Start of Listed entries

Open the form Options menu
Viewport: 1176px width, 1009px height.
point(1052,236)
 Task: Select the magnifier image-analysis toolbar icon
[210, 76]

End of Listed entries

> _Task to complete_
Line by line, transcribe all of the records exactly.

> _Exercise response_
Open the form Options menu
Viewport: 1176px width, 1009px height.
point(1052,236)
 Task: Select the magnifier image-analysis toolbar icon
[210, 76]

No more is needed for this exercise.